Supplied data below:
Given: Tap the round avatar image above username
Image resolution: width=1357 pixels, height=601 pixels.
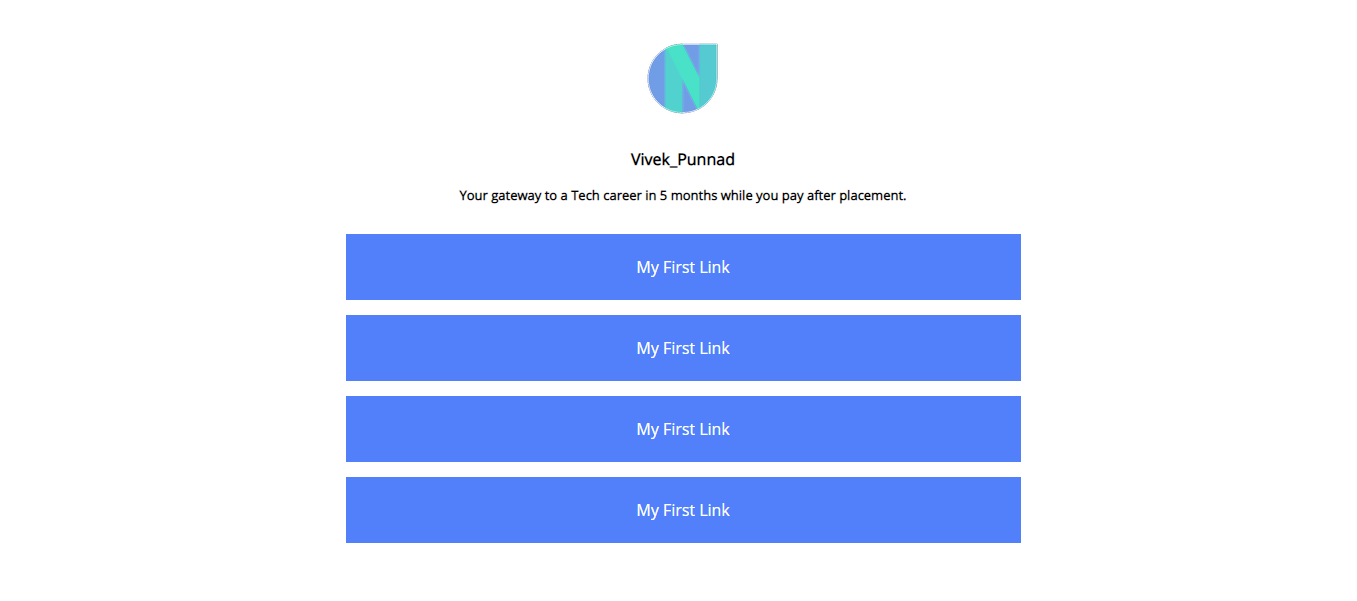Looking at the screenshot, I should point(683,78).
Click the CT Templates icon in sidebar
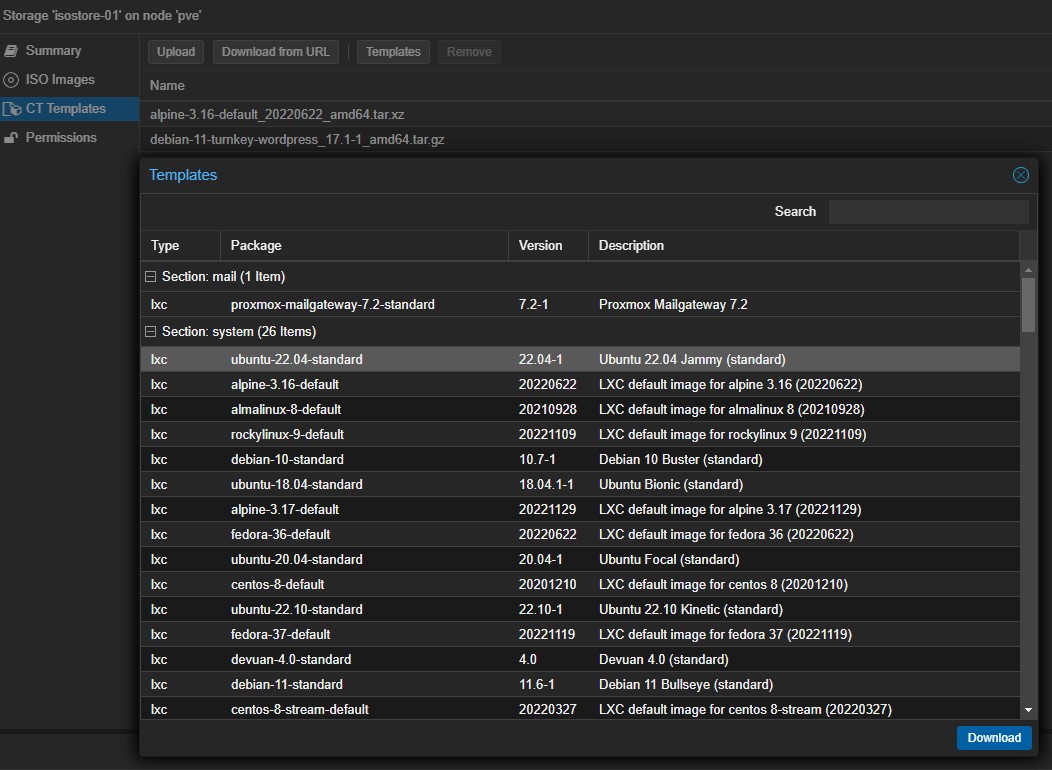Image resolution: width=1052 pixels, height=770 pixels. point(11,109)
End of Supplied data.
About this exercise: Nothing may be altered when you restate the records, but every picture must be dropped.

Result of the exercise:
Given: Tap the round avatar image above username
Image resolution: width=1357 pixels, height=601 pixels.
Looking at the screenshot, I should point(683,78).
Click the CT Templates icon in sidebar
Image resolution: width=1052 pixels, height=770 pixels. point(11,109)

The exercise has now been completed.